Meet DGX-1: Nvidia’s Stupidly Powerful Supercomputer For Deep Learning

“250 Servers in a box.” That’s how Nvidia describes the DGX-1 — the world’s first commercially available supercomputer specifically built for deep learning. Packing in eight Tesla P100 GPUs that are capable of delivering up to 170 teraflops at peak performance, it is hands-down the most powerful system Nvidia has ever brought to market. We took some snapshots of this AI behemoth on the GTC showroom floor. Feast yer eyes!

The DGX-1 is pre-built supercomputer boasting eight 16GB Tesla GPUs, a 7TB SSD, Dual 10GbE Quad InfiniBand 100Gb networking, an NVLink Hybrid Cube Mesh and a pair of Xeon processors. In terms of raw computing power, it represents an astonishing 12x speed-up over the previous year. According to Nvidia, it provides the throughput of 250 CPU-based servers, networking, cables and racks: all in a single box.

In addition to the aforementioned hardware, the unit comes pre-loaded with deep learning software and development tools for speedier deployment. This includes Nvidia’s Deep Learning GPU Training System (DIGITS), CUDA Deep Neural Network library (cuDNN) version 5, Caffe, Theano, Torch and a range of cloud management tools, software updates and a repository for containerized applications.

The aforementioned hardware and software essentially arms researchers and data scientists with the requisite power for deep learning on a massive scale. This will allow AI systems to be trained much faster than ever before.

As Nvidia CEO Jen-Hsun Huang explained during the DGX-1’s unveiling: “Data scientists and AI researchers today spend far too much time on home-brewed high performance computing solutions. The DGX-1 is easy to deploy and was created for one purpose: to unlock the powers of superhuman capabilities and apply them to problems that were once unsolvable.”

Most of the power behind the DGX-1 comes from its eight Tesla P100 graphics cards. As the first full GPU based on Nvidia’s Pascal architecture, these units are just as formidable as they look. Adhering to the TSMC 16nm FinFET manufacturing process, each GPU sports a core clock of 1328MHz, high-capacity HBM2 memory, 720GB/s of memory bandwidth, 64 FP32 CUDA cores and a die that packs in 15.3 billion transistors.

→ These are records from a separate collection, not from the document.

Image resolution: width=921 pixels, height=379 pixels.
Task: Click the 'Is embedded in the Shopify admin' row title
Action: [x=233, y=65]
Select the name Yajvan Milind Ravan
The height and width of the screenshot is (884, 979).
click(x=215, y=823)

Each GPU provides 10.6 teraflops of single precision floating point performance; a 3.7TB boost over the enthusiast-level Titan X. But the real performance comes from NVLink interconnect support, which allows multiple GPUs to connect directly to each other for maximum application scalability. This is like PCI Express on steroids.

If you’re wondering how this thing would fare as a gaming system, forget about it: Tesla GPUs are aimed strictly at enterprise customers — they don’t even come with HDMI or DisplayPort outputs which means you can’t connect them to a monitor. Plus, there’s also the $129,000 price tag to worry about.

Stanford University, Berkely, NYU and the University of Oxford will be among the first institutions to get DGX-1s. Nvidia will also be partnering with Massachusetts General Hospital to bring the power of DGX-1 to medical research; specifically in the areas of radiology, pathology and genomics.

Gizmodo travelled to GTC 2015 in San Jose, California as a guest of Nvidia.